-- Work instruction 1 --
In the passage on NYCHA's finances, why does paying down a huge rent bill in small increments seem absurd for NYCHA tenants? Explain in one to three sentences.
-- Work instruction 2 --
According to the passage on NYCHA's finances, how many months of reserves does the Department of Housing and Urban Development recommend for a large public housing authority?

Passage for review section start

NYCHA points to factors outside of their control for this fiscal crisis. The agency didn’t have a month’s-worth of reserves at year’s end (the Department of Housing and Urban Development recommends three months of reserves for a large public housing authority). And the agency has not taken evictions off the table. NYCHA CEO Lisa Bova-Hiatt told a room full of journalists before the new year that “it’s really not in our prerogative to try and evict everyone, but we really do need the revenue.” Tenants are being painted as the enemy – responsible for a “culture shift” of non-payment as NYCHA CFO Annika Lescott-Martinez put it. However, rent collection was not an issue until a global pandemic turned everyone’s lives upside-down.

When any tenant is facing a huge rent bill, paying it down in increments (when everyone else received relief) seems absurd. Unlike NYCHA tenants, New York City’s market rate tenants received ERAP funds. But inflation, job loss, and the impacts of COVID-19 hit everyone, including NYCHA residents. While we still don’t know the magnitude of the impact the pandemic had on workers and tenants in NYCHA, we do know that many-NYCHA developments were in COVID hotspots.

Furthermore, at some point renters not being “rent-burdened” or paying less than 30% of one’s income on rent (as NYCHA tenants do) became this magical target for the housing policy establishment and politicians. However, 30% for middle- or high-income residents isn’t the same as 30% for low-income residents. While rent collection remained near 100% prior to the pandemic, a portion of NYCHA households did have some arrears despite rent adjustments, displaying that even non-rent burdened households can face financial hurdles in the most expensive city in the world.

Passage for review section end
Data segment section start

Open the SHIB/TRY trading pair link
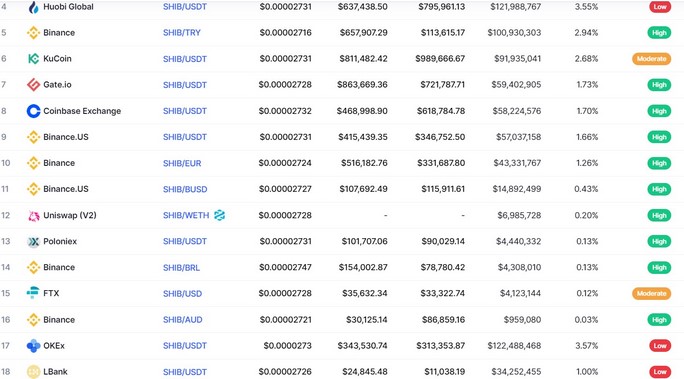The width and height of the screenshot is (684, 379). click(181, 33)
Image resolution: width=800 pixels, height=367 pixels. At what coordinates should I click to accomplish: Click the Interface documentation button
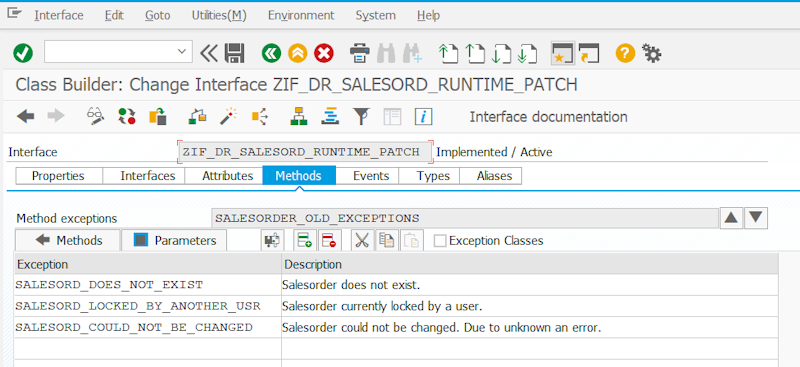[x=548, y=117]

Data segment section end

-- Response box 1 --
Paying it down that way seems absurd when everyone else received relief. New York City's market rate tenants got ERAP funds and NYCHA tenants did not, even though inflation, job loss, and the impacts of COVID-19 hit NYCHA residents too.

-- Response box 2 --
Three months.